Work instruction:
Copy all records verbatim.

(Stored items)
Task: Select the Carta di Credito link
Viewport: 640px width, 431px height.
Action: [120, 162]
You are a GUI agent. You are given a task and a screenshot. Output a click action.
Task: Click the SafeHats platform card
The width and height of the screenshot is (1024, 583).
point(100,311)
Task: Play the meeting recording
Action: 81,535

Response below:
Task: Select the Carta di Credito link
Viewport: 640px width, 431px height.
Action: [120, 162]
You are a GUI agent. You are given a task and a screenshot. Output a click action.
Task: Click the SafeHats platform card
The width and height of the screenshot is (1024, 583).
point(100,311)
Task: Play the meeting recording
Action: 81,535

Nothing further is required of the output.